AIM
Copy out the lines below word for word, leaving out the pictures.

===============

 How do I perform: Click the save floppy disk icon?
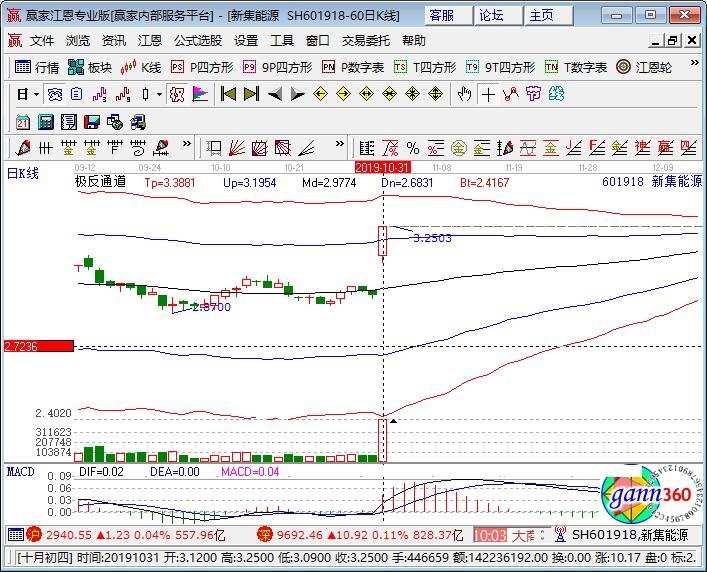pyautogui.click(x=92, y=121)
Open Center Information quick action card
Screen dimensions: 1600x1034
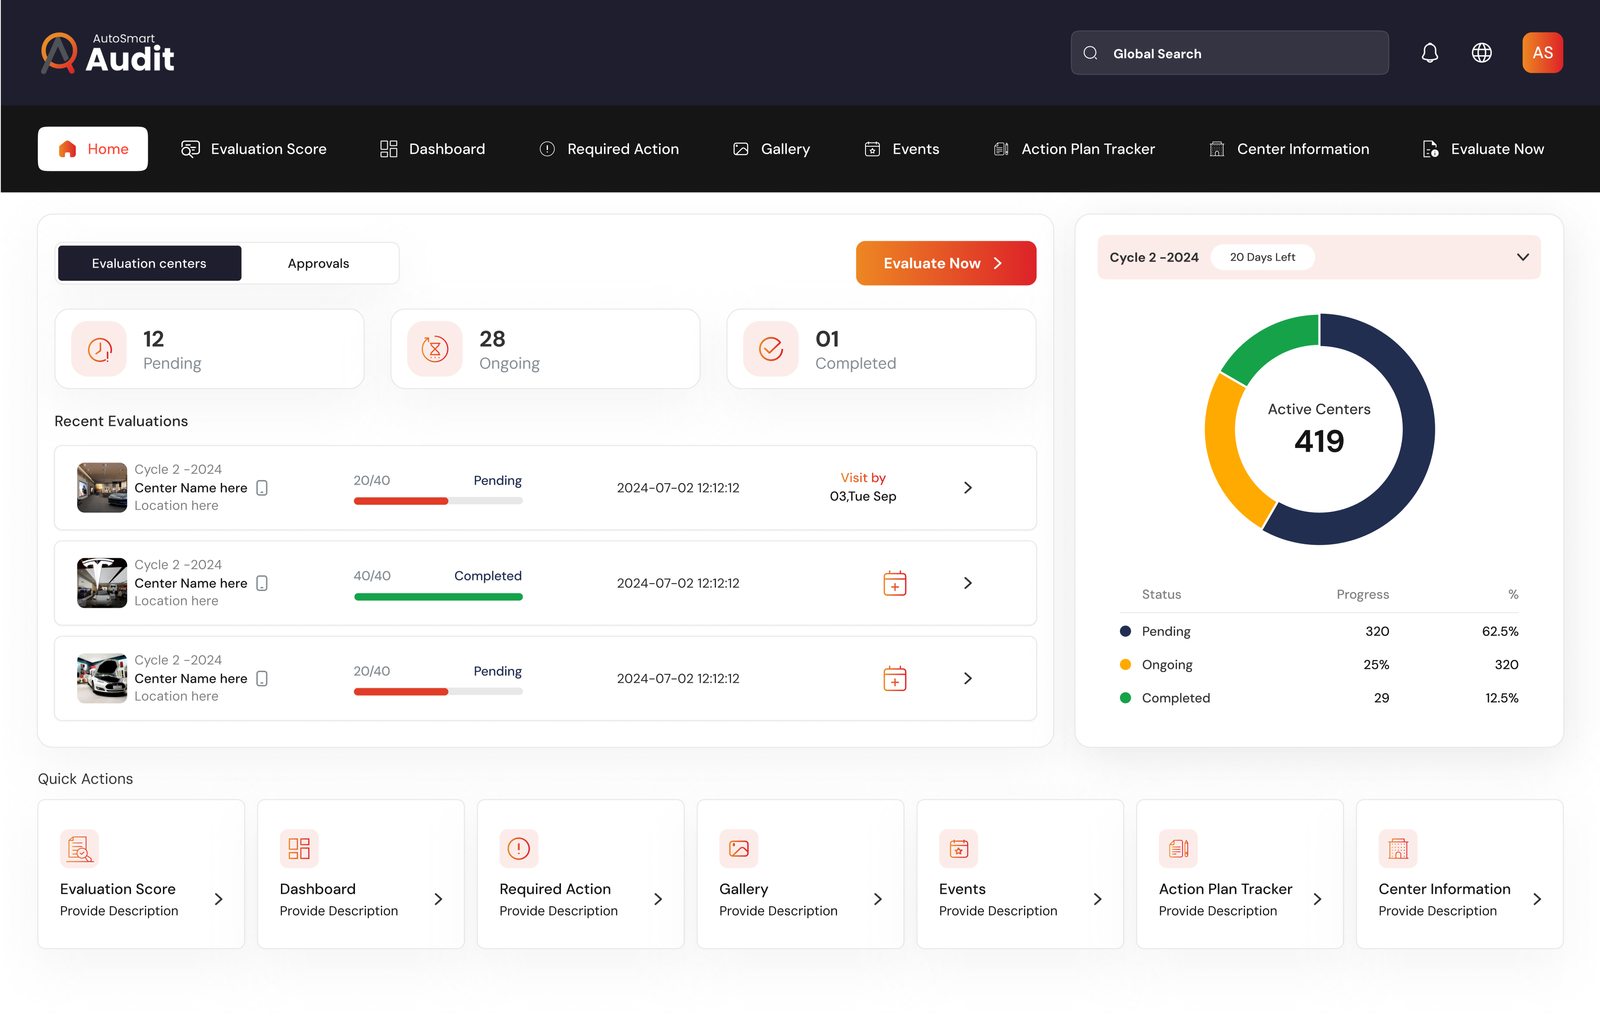pyautogui.click(x=1459, y=874)
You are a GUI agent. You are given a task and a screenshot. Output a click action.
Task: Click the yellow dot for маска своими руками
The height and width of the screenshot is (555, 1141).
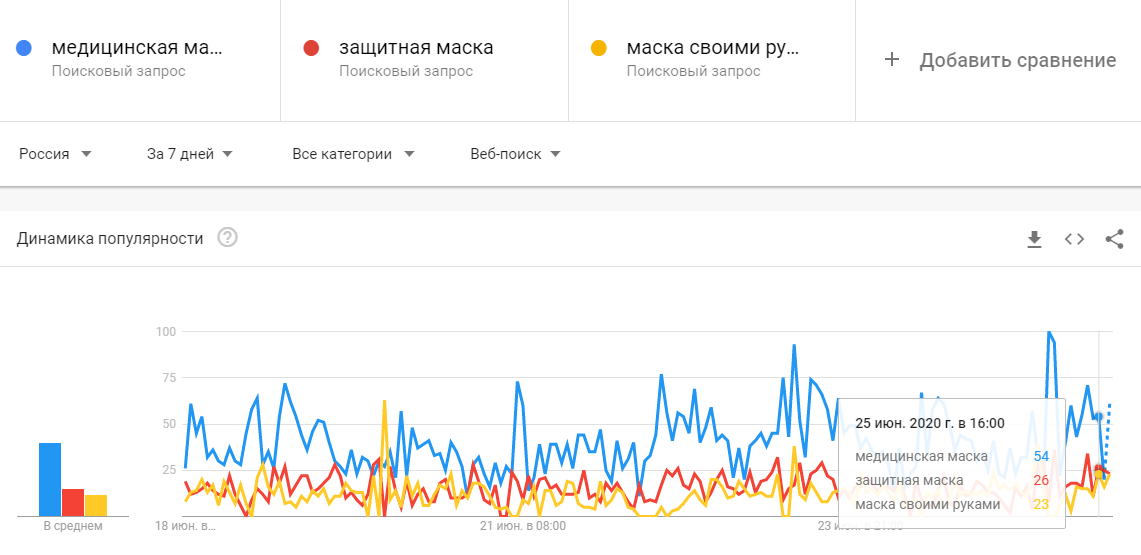(x=599, y=48)

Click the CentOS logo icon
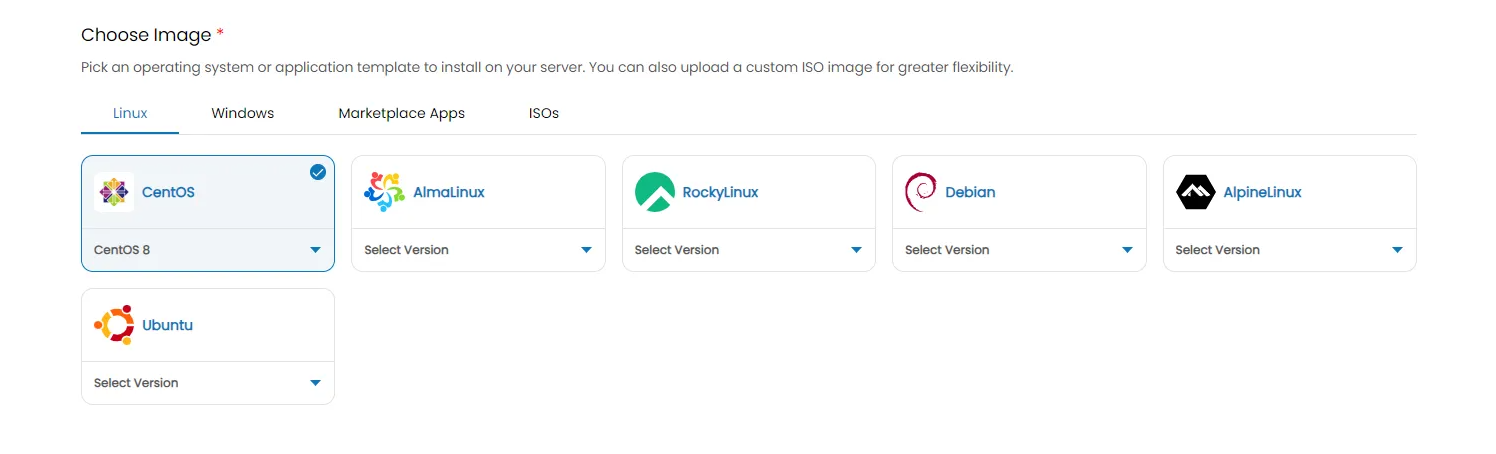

===============

RESULT BELOW
 How do I perform: Click the save floppy disk icon?
pyautogui.click(x=92, y=121)
Open Center Information quick action card
Screen dimensions: 1600x1034
pyautogui.click(x=1459, y=874)
You are a GUI agent. You are given a task and a screenshot. Output a click action.
Task: Click the yellow dot for маска своими руками
The height and width of the screenshot is (555, 1141).
(x=599, y=48)

Click the CentOS logo icon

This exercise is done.